A recent report from Rezilion has shed light on some noteworthy vulnerabilities found in the first half of 2023 and provided recommended remediation strategies.
The vulnerabilities span various sources, including development processes, open source software and supply chains.
One such vulnerability regards Apache Superset (CVE-2023-27524). With Common Vulnerability Scoring System (CVSS) 9.8, the critical flaw exposed organizations to unauthorized access due to the use of default configurations.
Additionally, PaperCut (CVE-2023-27350) and Fortinet FortiOS (CVE-2022-41328) vulnerabilities allowed attackers to bypass authentication and execute code with system privileges. They had CVSS 9.8 and 7.1 scores, respectively.
The JsonWebToken vulnerability (tracked CVE-2022-23529) is also mentioned in the report. The flaw was a significant concern, initially assigned a high CVSS score of 9.8.
However, upon closer examination and thorough analysis, the severity of this vulnerability was reevaluated and subsequently retracted. This highlights the critical role of meticulous scrutiny and active community involvement in ensuring precise assessments and effective mitigation strategies.
Another vulnerability mentioned in the report (tracked CVE-2023-28858) had a CVSS score of 3.7 and affected the Open AI ChatGPT service, resulting in a leak of user data.

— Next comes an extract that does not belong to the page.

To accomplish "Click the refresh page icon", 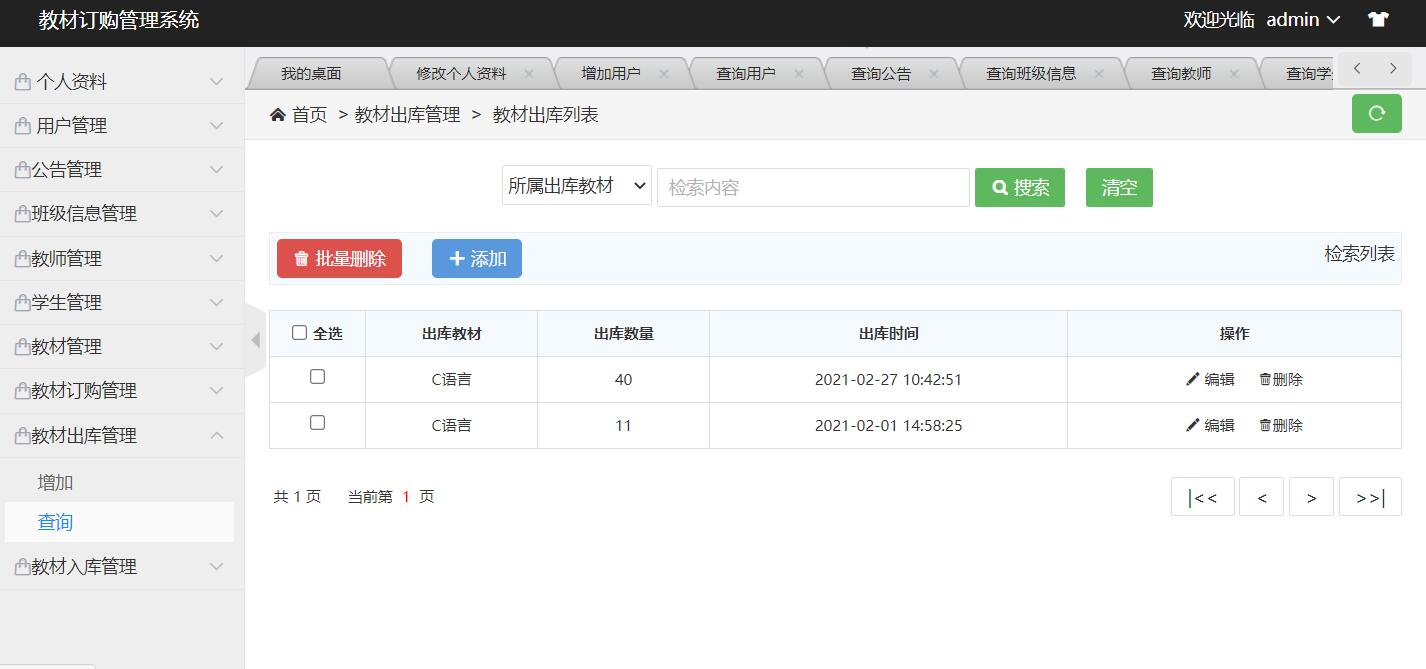I will pyautogui.click(x=1376, y=113).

Read more on this flaw: ChatGPT Vulnerability May Have Exposed Users’ Payment Information
“Although the CVSS score for this vulnerability is relatively low, it gained attention due to the increasing reliance on AI services across industries,” explained Callie Guenther, cyber threat research senior manager at Critical Start.
“Security teams should give it attention, as even low-severity vulnerabilities in critical services can have significant consequences,” Guenther said.

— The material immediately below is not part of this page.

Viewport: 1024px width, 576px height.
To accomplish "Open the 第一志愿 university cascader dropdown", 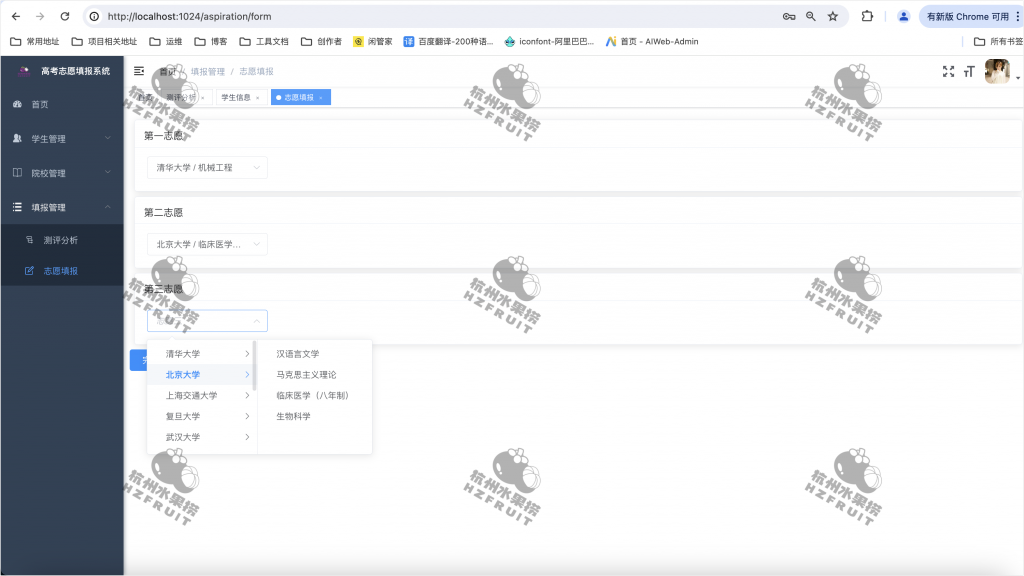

To stay resilient against evolving cyber threats, the report says security leaders and teams must remain informed about the latest vulnerabilities and take proactive measures to mitigate the associated risks.
“Coming up with a list of the ‘most significant’ vulnerabilities is often a challenge,” explained Mike Parkin, senior technical engineer at Vulcan Cyber.

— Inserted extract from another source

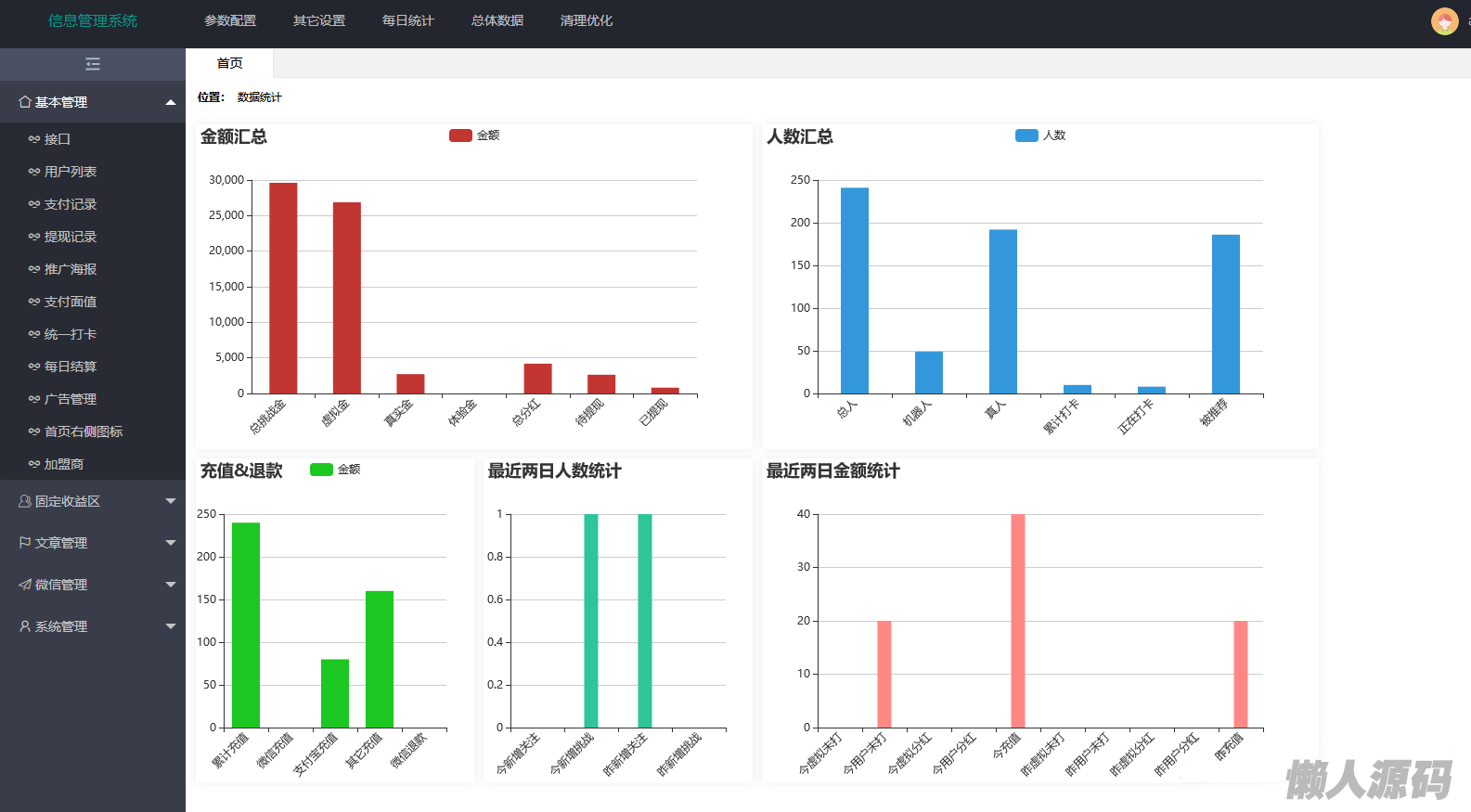Go to 提现记录 page
The height and width of the screenshot is (812, 1471).
71,237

The security expert also emphasized the importance of considering various factors when evaluating the severity of an exploit, such as the number of targets affected.
“The bottom line is that if a CVE applies in your environment, you need to address it. If the CVE has exploits in the wild, you need to address it now,” Parkin added.
By understanding these vulnerabilities and implementing recommended fixes, organizations can fortify their defenses and protect against potential damages.